Senior officials and diplomats could do more to engage leading scholars on China, including offering regular briefings and providing guidance from the intelligence community on partnership and interference risks. China experts schooled on elite politics and the PLA can contribute directly to government intelligence assessments by challenging or refining key judgements. There is already appetite for this within the Office of National Intelligence, which leads Australia’s official assessments.

Concentrated investment and collaboration between government and academia is needed in order to build a cadre of China experts with the necessary language skills and knowledge to help Australia meet the complex policy challenges ahead.
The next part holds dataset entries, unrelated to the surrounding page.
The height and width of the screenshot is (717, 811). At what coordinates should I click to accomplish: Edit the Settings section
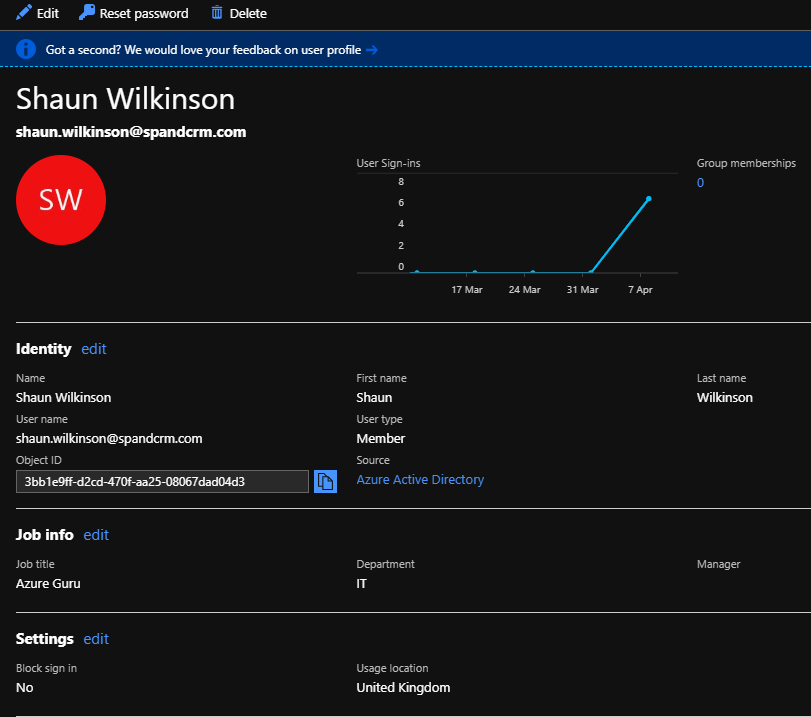96,639
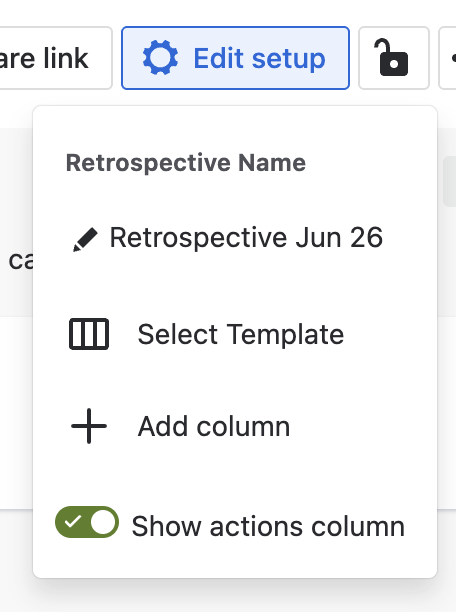Choose Add column from the setup menu
456x612 pixels.
click(x=235, y=426)
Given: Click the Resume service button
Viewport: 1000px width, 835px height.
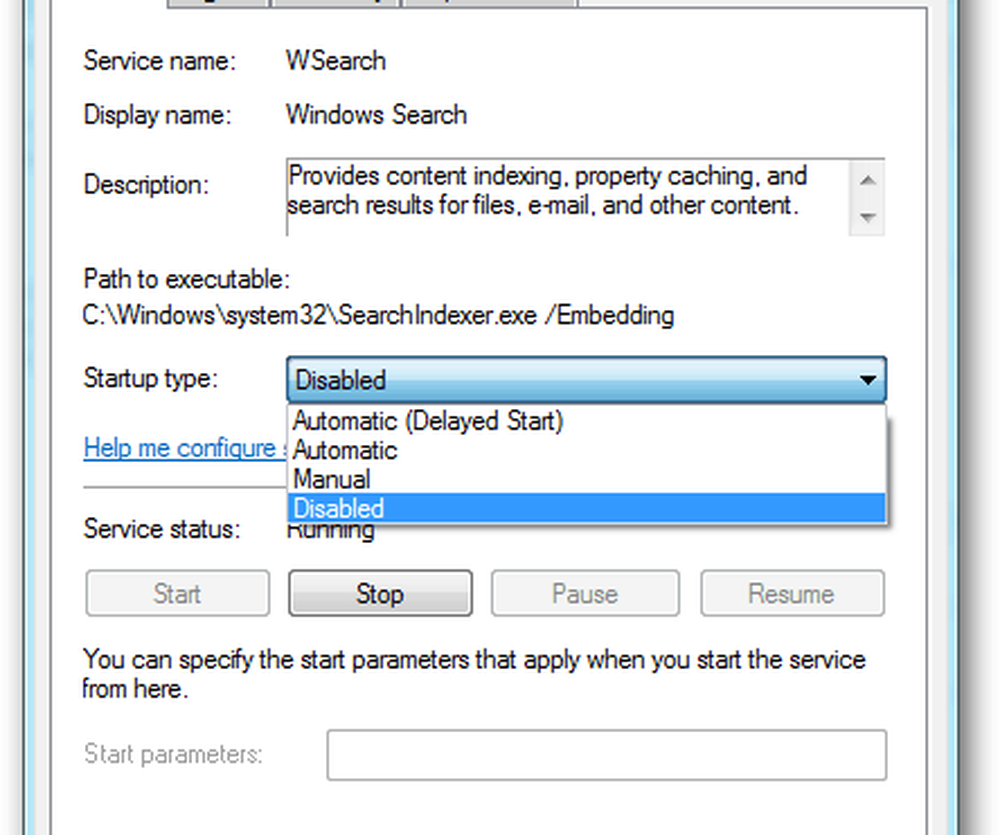Looking at the screenshot, I should click(791, 594).
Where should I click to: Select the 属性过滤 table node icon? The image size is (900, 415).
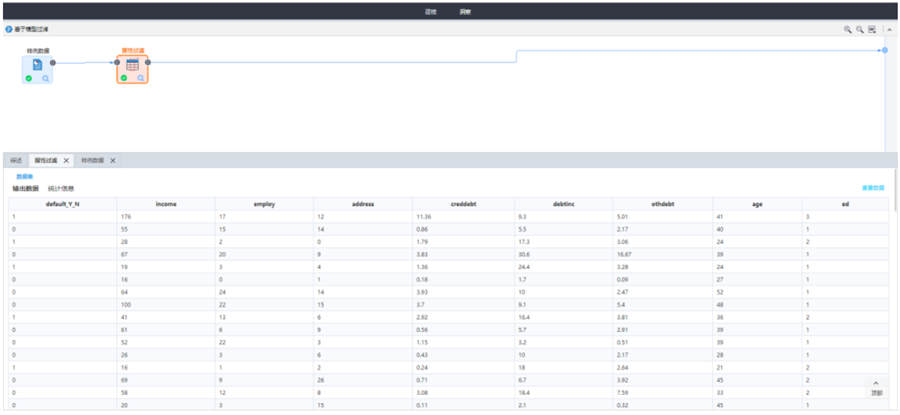(x=132, y=64)
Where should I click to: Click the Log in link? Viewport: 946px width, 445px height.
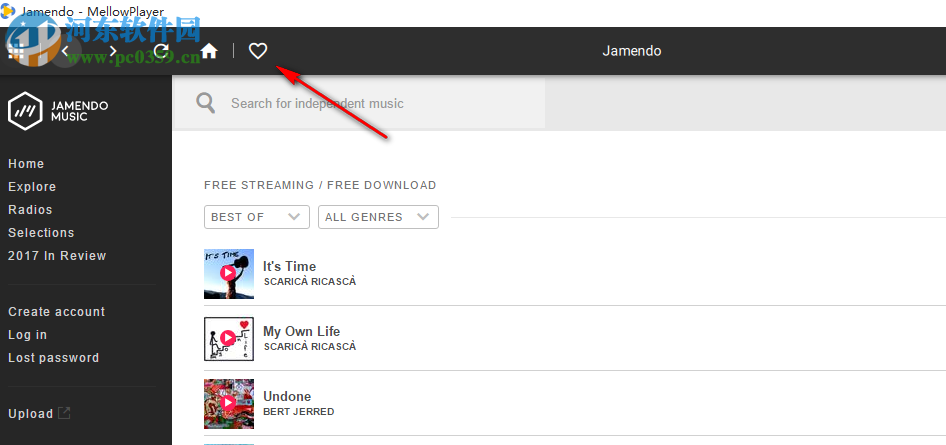[27, 335]
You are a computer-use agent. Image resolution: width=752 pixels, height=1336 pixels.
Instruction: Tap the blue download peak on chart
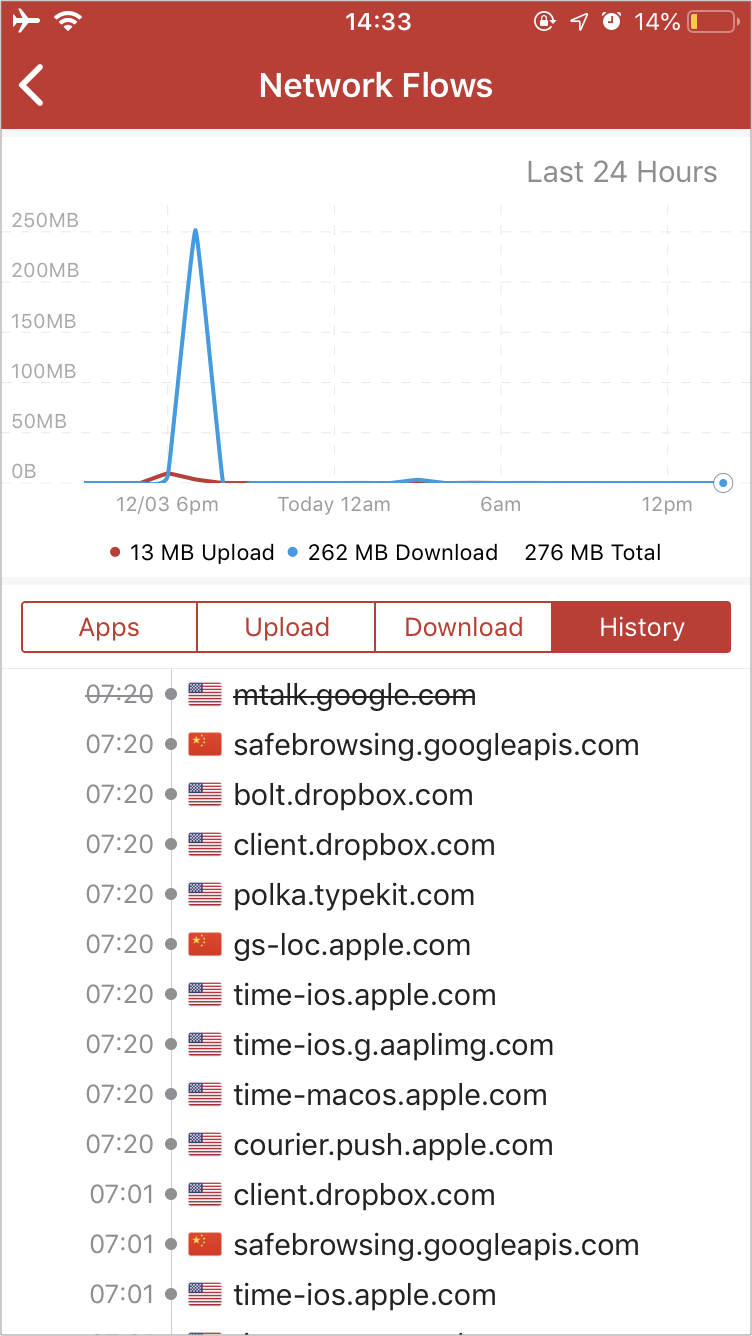pyautogui.click(x=195, y=232)
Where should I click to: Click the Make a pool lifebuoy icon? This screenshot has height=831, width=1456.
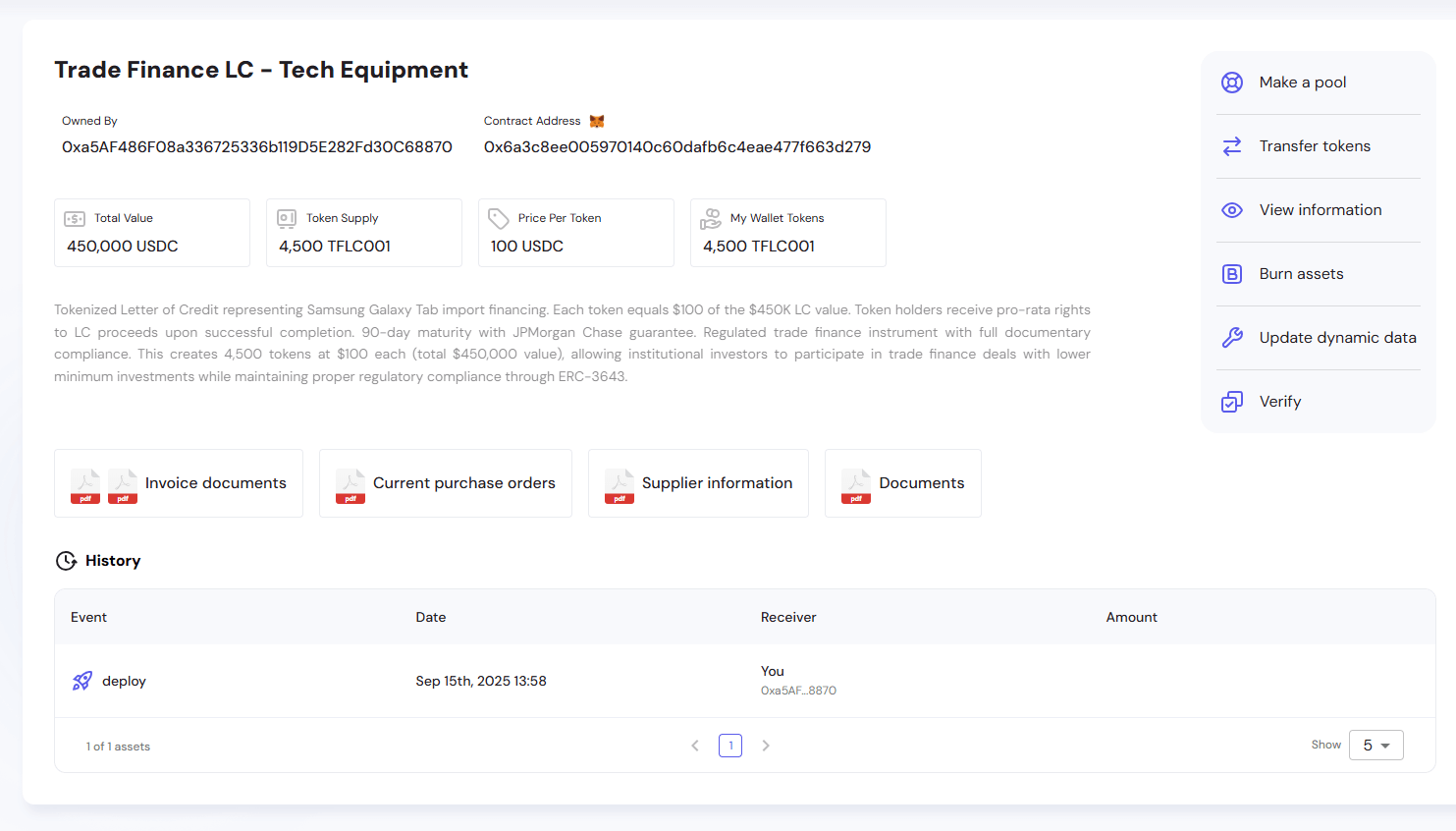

The payoff will be cumulative, not instantaneous. This is a long game – but a crucial one.

THE RESPONSE: The Minister for Education, Dan Tehan, said universities set their own curriculum and research direction and make decisions about hiring staff. He said the government was developing Australia’s China knowledge and had funded the Australian Centre on China in the World at the Australian National University “to become a world leading institution for Chinese studies”. “The Department of Foreign Affairs and Trade is investing in building the Australian government’s capability and knowledge to advance Australia’s foreign policy interests and priorities, including in countries such as China,” he said in a statement.

Universities Australia, which represents thirty-nine universities, said Australian universities have significant expertise and research on China, including its politics, culture and history. It said the federal government was responsible for policy settings for research funding. “Greater public investment to enhance our understanding of our region and expand our national research capacity is always welcome. This is true of many fields with great strategic interest to our nation,” it said in a statement. “Australia’s research funding system is based on competitive grants awarded on recommendations from a process of expert peer review – as it should be – and the framework for this system is set by government.”